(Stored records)
----
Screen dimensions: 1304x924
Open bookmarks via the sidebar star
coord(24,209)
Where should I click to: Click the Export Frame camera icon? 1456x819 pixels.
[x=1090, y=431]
----
- [Task instructions]: Exactly as they appear, restate all of the entries.

- [Task answer]:
Screen dimensions: 1304x924
Open bookmarks via the sidebar star
coord(24,209)
Where should I click to: Click the Export Frame camera icon? 1456x819 pixels.
[x=1090, y=431]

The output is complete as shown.